John O’Brien
2014 – England
When they need publicly commissioned assistance, people with learning disabilities have to enact their freedom under more constraints than other citizens do. Many laws and policies have not caught up with the ideas that people should be able to lead an ordinary life with the support they need and that people themselves should be in charge of decision making about their lives. This means that people’s lives are lived in view of many eyes and under the influence of many voices that claim the right to determine what is legal or appropriate for them: politicians, civil servants, commissioners, inspectors, investigators, managers and lawyers for commissioners and managers all have a say about the conditions under which people and those in direct relationship with them live.
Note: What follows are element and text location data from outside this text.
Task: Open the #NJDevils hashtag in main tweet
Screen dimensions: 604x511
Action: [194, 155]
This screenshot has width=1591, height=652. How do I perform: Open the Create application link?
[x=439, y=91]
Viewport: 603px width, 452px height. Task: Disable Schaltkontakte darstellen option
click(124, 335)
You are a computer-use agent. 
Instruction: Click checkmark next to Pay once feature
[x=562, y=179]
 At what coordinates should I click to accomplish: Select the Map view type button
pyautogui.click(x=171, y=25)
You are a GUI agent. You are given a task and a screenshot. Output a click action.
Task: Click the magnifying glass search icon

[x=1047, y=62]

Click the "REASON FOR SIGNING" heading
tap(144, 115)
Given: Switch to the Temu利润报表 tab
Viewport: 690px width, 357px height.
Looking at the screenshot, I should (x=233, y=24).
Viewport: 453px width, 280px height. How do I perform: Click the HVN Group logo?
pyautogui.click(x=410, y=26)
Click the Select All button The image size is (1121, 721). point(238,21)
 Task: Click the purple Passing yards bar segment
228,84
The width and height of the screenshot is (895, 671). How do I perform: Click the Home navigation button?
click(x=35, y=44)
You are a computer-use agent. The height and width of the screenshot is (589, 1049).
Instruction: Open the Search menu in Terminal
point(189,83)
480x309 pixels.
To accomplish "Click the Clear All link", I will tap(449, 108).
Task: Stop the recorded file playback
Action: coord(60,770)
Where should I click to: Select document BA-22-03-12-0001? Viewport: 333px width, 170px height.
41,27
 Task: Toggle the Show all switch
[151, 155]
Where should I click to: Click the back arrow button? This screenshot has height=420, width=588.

Almost always these voices are speaking generally about a group of people with learning disabilities. What an inspector discovers in reviewing a file and perhaps having a brief meeting is evidence to inform the inspector’s judgment about the level of quality of a service, not an intervention into the particular person’s life. However, when people with authority speak generally about what must and must not be done, their voices can be so loud as to drown out people’s own voices and the voices of those who know and care about them.
1 These are partial reflections on a workshop sponsored by Paradigm’s Ordinary Life for All Network at the 7 Dials Club in London on 5 September 2014. I have described a prototype version of the process the workshop used to explore what it takes for policy and procedure to contribute to a positive organizational culture with a growing capacity to support people’s freedom to pursue a good ordinary life.